Case Study

Oakdale Irrigation District

Oakdale implements Network Control for stable water levels and to eliminate outfalls


Country: USA
Location: Oakdale, California
Customer: Oakdale Irrigation District (OID)
Oakdale Irrigation District (OID) is a 29,000 hectare irrigation district located in the San Joaquin Valley of Central California. OID manages a 100 year old gravity flow system diverting about 370 gigalitres per year to a mix of irrigated agriculture farms, pasture land and municipal users (2,800 farmers and 700 domestic users near Oakdale).


Following an evaluation of system performance, Oakdale Irrigation District (OID) embarked on a program to modernise their gravity distribution system. In particular, they aimed to reduce outfalls and improve service by reducing fluctuations in channel water levels. With stable water levels, OID would be able to provide more consistent flows at farm service points and channel offtakes supplying downstream districts.

OID identified two key channels where improved control would realise significant benefits:

• The 10 km Claribel channel, which has 17 pools and supplies water to 75 farm service points and four channel offtakes. It was a priority for OID to significantly reduce annual outfalls of more than two gigalitres, while ensuring that customer service was not adversely affected.

• The 14 km Cometa channel, which has 13 pools and a channel slope of up to 0.8%. This swift moving channel required frequent operator adjustment to supply water to 21 farm service points, seven channel offtakes and two separately managed downstream districts. It was difficult to meet required flow setpoints for downstream districts while maintaining stable water levels at all farm service points using traditional methods.

“Automating two laterals has allowed us to better manage our water and enhance service levels to farmers. Farmers have benefited from consistent flow rates, which the system is able to achieve by closely matching demand and supply.”

Steve Knell

General Manager, OID


On both the channels, Rubicon implemented a Network Control Solution, which is one of a range of solutions built from TCC™ (Total Channel Control™) technology. This involved replacing 42 gates in 30 structures with FlumeGates™.
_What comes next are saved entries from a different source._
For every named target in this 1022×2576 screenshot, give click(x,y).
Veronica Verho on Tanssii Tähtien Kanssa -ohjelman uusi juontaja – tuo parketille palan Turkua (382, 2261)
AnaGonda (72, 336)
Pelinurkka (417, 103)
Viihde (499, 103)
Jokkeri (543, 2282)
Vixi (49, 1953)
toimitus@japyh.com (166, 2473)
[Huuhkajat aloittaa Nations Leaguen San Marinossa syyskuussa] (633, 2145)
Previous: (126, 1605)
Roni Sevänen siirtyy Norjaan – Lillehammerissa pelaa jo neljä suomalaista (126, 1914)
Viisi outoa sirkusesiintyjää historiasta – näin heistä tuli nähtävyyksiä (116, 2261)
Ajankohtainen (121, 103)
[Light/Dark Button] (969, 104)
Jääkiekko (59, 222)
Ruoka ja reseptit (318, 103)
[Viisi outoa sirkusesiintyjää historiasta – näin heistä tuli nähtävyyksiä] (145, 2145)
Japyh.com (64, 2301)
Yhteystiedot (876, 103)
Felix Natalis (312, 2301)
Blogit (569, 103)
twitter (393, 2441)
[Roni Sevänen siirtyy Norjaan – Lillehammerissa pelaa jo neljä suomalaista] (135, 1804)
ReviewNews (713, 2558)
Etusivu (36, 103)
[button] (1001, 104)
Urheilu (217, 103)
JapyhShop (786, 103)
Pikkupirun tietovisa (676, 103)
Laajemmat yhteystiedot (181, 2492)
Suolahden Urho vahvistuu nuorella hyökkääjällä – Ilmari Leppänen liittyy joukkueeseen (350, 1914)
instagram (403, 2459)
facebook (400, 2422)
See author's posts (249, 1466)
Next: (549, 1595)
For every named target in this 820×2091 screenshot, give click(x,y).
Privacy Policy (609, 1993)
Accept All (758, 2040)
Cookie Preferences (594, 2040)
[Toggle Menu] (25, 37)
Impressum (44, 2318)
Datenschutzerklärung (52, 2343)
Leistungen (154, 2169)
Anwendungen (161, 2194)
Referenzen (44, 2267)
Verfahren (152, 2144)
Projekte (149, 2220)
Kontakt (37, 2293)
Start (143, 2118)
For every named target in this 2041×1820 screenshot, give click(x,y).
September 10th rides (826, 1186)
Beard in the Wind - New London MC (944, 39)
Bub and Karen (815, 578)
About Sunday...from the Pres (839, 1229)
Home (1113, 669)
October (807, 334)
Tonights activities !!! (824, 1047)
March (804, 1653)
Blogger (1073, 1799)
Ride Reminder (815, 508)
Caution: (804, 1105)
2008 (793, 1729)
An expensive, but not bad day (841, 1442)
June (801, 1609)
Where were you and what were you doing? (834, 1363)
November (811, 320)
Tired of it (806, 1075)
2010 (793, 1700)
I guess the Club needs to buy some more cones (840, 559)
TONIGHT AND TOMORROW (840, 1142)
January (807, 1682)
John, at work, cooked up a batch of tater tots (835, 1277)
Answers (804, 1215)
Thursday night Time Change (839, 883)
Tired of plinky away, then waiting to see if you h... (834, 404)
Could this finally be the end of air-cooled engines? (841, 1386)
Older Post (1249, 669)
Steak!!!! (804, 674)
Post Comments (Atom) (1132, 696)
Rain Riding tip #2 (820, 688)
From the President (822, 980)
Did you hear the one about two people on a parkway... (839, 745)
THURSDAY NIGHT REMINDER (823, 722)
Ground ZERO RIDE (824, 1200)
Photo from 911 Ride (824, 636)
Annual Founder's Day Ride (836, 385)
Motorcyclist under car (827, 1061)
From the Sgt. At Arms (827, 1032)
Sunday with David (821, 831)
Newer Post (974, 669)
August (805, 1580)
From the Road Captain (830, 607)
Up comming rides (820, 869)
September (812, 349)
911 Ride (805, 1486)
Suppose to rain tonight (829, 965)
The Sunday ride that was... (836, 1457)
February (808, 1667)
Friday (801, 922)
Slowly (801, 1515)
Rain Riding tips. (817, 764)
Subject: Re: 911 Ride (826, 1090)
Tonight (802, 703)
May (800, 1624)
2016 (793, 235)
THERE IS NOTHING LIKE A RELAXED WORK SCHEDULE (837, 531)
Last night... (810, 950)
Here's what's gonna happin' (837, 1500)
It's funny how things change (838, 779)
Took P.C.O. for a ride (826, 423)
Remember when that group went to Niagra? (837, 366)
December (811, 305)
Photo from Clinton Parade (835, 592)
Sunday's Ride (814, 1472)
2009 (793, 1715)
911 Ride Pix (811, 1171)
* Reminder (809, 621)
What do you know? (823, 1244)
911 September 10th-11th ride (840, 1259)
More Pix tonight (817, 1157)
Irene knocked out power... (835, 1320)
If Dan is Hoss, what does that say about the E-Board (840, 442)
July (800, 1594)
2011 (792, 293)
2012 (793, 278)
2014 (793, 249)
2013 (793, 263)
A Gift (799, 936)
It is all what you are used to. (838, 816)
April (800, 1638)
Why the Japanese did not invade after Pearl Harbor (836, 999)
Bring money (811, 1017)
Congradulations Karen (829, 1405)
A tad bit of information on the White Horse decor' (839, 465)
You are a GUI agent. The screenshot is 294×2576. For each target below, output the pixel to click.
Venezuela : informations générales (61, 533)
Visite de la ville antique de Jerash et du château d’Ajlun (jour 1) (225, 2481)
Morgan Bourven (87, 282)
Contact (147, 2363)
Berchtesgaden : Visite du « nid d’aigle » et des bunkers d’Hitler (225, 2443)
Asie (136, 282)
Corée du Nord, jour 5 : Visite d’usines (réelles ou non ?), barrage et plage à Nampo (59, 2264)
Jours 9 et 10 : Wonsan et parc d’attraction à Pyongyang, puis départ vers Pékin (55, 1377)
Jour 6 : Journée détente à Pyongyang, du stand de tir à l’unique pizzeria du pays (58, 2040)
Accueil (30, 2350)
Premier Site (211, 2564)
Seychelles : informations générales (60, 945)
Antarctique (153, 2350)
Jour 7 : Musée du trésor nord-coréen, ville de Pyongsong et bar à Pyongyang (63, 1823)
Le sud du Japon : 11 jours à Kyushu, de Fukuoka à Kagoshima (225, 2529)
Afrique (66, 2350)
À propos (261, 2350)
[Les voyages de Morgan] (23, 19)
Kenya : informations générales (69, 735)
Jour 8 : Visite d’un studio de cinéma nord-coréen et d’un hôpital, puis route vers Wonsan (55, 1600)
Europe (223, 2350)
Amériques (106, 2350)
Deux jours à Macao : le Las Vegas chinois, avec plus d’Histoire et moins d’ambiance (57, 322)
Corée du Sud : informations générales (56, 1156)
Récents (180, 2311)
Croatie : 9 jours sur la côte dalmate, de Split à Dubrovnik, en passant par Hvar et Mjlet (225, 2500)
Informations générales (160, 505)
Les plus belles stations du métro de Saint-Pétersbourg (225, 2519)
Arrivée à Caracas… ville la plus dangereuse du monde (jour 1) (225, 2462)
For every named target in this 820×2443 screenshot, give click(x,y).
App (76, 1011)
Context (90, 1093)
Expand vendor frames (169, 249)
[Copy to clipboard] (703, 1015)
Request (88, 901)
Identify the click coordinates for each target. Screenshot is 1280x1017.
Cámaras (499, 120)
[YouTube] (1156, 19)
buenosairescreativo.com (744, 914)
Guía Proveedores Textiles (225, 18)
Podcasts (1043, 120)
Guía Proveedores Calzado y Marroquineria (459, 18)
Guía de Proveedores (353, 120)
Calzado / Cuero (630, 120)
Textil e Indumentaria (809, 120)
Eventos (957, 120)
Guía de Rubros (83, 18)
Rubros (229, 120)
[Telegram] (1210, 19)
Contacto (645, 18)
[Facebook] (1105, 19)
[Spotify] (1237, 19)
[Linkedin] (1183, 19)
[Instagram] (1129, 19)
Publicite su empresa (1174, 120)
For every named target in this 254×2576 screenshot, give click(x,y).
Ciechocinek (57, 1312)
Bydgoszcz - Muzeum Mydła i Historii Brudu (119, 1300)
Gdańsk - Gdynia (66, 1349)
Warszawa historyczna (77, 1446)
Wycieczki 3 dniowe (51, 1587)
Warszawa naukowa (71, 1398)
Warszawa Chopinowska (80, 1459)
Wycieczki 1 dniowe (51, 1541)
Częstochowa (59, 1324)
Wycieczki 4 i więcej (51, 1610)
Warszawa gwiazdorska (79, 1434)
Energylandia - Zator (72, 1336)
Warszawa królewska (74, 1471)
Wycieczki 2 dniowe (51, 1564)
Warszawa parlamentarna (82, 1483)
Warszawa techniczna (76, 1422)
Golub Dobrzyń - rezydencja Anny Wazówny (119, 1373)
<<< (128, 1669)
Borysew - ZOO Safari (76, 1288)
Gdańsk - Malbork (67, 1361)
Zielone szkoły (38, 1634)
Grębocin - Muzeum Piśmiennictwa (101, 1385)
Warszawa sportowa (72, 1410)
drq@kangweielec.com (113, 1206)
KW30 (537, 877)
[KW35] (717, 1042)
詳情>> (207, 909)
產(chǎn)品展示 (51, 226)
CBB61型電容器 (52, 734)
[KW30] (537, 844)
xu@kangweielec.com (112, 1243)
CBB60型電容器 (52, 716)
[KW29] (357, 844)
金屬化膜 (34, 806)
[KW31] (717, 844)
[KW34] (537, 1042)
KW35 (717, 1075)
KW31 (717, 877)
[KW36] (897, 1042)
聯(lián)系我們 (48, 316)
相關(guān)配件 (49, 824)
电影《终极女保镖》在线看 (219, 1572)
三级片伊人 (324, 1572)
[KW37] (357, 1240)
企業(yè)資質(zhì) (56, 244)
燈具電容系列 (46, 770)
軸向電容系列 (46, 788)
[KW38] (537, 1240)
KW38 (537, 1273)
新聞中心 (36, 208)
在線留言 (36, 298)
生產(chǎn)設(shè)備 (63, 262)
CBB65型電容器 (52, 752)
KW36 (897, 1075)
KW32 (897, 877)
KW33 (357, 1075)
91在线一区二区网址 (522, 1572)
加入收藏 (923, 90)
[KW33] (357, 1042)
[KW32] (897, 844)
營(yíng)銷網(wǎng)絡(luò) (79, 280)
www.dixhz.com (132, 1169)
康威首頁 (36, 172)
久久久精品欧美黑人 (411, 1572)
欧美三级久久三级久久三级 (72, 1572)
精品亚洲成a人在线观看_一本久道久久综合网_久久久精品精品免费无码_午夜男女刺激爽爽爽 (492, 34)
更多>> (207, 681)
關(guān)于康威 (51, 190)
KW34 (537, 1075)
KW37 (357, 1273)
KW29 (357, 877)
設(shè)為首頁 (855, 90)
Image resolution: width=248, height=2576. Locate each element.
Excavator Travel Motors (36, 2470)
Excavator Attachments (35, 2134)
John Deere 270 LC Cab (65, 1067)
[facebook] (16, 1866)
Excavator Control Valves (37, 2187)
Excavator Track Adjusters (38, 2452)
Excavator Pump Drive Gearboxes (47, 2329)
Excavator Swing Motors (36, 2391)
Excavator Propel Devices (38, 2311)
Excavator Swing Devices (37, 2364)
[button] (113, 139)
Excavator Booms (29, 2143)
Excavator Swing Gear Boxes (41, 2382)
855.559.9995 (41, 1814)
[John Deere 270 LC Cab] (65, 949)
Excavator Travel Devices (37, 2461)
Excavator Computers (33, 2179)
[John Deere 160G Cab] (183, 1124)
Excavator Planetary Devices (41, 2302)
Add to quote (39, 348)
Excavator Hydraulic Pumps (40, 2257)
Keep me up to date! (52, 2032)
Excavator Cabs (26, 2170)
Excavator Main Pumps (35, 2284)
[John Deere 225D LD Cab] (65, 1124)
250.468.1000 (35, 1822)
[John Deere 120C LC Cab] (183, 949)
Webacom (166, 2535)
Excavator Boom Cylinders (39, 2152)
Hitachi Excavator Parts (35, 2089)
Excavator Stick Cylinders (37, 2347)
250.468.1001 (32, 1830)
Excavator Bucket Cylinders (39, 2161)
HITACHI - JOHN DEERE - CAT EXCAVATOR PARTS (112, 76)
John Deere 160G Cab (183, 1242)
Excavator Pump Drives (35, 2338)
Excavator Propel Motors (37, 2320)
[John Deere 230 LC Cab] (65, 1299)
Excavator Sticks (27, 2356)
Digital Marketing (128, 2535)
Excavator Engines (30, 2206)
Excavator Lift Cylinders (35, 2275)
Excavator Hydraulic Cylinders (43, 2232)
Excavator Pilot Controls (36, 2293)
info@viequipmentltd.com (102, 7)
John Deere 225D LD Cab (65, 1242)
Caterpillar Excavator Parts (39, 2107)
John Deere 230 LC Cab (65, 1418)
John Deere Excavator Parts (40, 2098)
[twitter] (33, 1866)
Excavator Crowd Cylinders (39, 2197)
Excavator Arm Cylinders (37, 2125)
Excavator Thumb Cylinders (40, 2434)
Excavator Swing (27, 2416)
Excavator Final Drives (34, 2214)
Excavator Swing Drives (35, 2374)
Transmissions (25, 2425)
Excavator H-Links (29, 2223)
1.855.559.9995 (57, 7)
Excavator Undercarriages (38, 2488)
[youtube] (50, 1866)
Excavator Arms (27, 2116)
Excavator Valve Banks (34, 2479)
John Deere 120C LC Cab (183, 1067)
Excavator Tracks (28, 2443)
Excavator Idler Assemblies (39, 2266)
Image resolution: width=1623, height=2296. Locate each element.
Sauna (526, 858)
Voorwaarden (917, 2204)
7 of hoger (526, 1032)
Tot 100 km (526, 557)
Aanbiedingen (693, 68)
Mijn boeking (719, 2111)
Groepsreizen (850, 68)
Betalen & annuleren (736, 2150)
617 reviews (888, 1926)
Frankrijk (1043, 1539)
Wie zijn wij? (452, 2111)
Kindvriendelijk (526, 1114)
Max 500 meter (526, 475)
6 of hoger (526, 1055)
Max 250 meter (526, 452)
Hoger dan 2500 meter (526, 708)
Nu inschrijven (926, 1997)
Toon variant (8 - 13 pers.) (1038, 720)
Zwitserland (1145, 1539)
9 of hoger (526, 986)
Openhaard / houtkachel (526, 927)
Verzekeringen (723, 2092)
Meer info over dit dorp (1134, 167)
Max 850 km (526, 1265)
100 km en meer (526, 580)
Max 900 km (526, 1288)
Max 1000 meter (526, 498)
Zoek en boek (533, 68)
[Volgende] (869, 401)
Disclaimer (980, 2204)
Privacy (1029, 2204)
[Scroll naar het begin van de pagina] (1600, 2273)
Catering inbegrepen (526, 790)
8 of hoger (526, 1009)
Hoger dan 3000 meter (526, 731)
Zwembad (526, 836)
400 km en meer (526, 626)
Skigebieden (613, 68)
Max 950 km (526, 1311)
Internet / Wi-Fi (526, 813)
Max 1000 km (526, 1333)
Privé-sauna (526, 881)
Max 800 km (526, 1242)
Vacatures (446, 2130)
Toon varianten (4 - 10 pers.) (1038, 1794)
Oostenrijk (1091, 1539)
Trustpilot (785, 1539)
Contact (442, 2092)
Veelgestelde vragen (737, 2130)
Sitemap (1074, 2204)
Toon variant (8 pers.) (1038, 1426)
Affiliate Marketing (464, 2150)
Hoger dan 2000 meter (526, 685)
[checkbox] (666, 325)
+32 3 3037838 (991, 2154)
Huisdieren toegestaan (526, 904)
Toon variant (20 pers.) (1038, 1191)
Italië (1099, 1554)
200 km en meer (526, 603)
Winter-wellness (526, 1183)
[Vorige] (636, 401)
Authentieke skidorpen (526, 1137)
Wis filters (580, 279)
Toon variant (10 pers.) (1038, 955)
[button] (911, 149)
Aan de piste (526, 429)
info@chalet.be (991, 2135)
OID also automated six service points along the Claribel channel with SlipMeters™.

Key elements of the solution included a server running SCADAConnect™ and NeuroFlo™ software, the brains behind the control of the networked FlumeGates and SlipMeters. Communications were supplied using a Rubicon telemetry network.

Network Control automatically coordinates the regulators in the two channels so that water passed through them exactly matches measured outflow at all points downstream.

All regulators are in constant communication with other upstream and downstream regulators and with the server, sharing information about water levels and flows along the length of the channel in real time. This means that water level fluctuations are minimised, ensuring high flows and service levels to all farms along the channel.



Outfall reduction, water level control, service to irrigators and delivery of flow commitments at offtakes have all greatly improved since the implementation of the solution. Examples of performance pre- and post-implementation are shown below.

Outfalls eliminated

Since the implementation of Network Control on the Claribel channel, unintentional outfalls have been completely eliminated as shown below. Based on 2010 season outfall figures, this would result in an equivalent savings of more than two gigalitres of water. Also, more consistent flow through service points have enabled farmers to irrigate more efficiently.


Water levels stable and flow commitments met

The implementation of Network Control on the Cometa channel has seen significant improvements in both channel water level variation and the consistency of flow to seperately managed downstream districts. Below is a graph of upstream water level at the Hirschfeld headgate, which provides flow to one of the Cometa’s downstream districts. Under manual control, the water level varied significantly. Under Network Control, water level is tightly controlled which ensures consistent flows to all farm service points and channel offtakes.

“We always have the required flow to the downstream divisions, we never lose it like we used to.”